### [Page extract]
Charts: There are many ways of displaying data in charts. However, it is important that the charts are easy to read and not open to misinterpretation. For that reason, bar charts, pie charts and dials are commonly used because they are easy to understand. If the dashboard is going to be used occasionally by some users, it is best to avoid charts that might look good but are not easy to understand.
Infographics: Infographics can make an online dashboard more attractive and more intuitive. Too many infographics, particularly if they are styled differently, on one page can be become confusing.
Lists: Lists or bullet points summarising main findings or actions are an impactful way to communicate information. Top 5 answers or top 5 areas for improvement, possibly showing some figures alongside, are a good way to give actionable data. Texts though should, if possible, be as short as possible.
Textual information: Sentences or concise text summaries that are conditional on the results displayed can be helpful to explain information displayed. Text should be short if it is giving actions, but may be longer if it is explaining terminology or what is being displayed etc.
Colours: I’ve added a category for colours. Colours can be used to highlight positives and negatives (green and red are commonly used), but if there is already a lot of detail on page, the use of colours can soon become confusing. Colours tend to work well when they are the main message of a dashboard page.

### [Material provided]
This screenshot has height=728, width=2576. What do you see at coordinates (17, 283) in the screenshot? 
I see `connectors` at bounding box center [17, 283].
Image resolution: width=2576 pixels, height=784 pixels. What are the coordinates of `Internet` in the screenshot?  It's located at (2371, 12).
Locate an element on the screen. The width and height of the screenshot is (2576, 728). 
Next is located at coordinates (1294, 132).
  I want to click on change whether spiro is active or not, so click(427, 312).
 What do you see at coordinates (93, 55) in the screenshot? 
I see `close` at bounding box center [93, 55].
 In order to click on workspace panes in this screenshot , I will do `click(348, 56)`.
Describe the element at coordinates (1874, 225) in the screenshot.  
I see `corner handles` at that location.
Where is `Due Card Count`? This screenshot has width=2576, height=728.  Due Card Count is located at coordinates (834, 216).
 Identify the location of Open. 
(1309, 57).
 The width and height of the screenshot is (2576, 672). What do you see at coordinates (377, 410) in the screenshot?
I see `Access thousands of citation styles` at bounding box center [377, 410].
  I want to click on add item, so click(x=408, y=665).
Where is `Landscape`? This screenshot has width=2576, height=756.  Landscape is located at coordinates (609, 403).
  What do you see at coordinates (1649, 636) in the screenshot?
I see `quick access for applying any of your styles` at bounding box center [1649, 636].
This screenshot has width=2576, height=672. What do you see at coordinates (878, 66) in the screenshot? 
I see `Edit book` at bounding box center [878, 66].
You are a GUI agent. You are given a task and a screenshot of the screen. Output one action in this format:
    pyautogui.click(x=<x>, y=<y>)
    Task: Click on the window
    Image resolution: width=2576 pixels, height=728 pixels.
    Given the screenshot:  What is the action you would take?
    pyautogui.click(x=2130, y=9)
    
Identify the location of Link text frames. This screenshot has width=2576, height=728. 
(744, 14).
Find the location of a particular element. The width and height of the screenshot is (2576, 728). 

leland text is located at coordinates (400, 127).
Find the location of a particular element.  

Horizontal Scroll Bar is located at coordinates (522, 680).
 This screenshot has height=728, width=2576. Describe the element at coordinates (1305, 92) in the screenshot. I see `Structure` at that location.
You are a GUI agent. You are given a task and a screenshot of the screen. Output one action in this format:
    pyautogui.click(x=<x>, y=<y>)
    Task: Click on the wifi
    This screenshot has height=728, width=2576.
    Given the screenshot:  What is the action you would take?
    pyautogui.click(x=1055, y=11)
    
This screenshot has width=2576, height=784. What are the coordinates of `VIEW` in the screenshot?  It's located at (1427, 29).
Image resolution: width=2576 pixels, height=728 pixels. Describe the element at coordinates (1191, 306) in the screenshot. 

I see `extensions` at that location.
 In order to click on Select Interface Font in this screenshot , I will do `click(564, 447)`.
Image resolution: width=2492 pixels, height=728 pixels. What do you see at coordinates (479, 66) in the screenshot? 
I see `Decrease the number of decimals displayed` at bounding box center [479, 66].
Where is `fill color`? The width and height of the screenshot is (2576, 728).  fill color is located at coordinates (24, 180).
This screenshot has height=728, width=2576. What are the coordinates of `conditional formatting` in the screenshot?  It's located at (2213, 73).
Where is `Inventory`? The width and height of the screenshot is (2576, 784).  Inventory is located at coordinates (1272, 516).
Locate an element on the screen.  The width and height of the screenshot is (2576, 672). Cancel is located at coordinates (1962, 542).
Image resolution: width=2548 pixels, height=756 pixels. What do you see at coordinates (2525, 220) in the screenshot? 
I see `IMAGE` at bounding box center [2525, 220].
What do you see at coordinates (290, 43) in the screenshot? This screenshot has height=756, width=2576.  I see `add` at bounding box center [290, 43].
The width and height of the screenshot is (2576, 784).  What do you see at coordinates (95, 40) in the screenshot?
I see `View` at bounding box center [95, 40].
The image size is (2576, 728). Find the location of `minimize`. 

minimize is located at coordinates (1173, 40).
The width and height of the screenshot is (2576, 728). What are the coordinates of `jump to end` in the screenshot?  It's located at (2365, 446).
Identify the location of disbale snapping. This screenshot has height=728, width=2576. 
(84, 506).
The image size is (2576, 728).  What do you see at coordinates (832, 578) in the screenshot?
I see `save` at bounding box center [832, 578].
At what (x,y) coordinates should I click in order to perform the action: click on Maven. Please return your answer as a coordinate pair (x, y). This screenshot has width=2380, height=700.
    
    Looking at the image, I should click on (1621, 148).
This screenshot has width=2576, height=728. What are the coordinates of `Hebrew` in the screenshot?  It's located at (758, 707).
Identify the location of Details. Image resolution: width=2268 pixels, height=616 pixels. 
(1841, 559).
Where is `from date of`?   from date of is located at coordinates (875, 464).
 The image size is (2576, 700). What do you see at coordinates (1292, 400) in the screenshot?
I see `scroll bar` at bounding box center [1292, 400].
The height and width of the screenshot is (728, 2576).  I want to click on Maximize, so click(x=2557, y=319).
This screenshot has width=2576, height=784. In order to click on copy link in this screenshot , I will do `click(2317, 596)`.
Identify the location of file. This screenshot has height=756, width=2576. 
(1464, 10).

### [What is being asked]
Print the part of the dashboard design text between "Charts: There are" and "not easy to understand.", inclusive. The entries have no role in this work.

### [Your solution]
Charts: There are many ways of displaying data in charts. However, it is important that the charts are easy to read and not open to misinterpretation. For that reason, bar charts, pie charts and dials are commonly used because they are easy to understand. If the dashboard is going to be used occasionally by some users, it is best to avoid charts that might look good but are not easy to understand.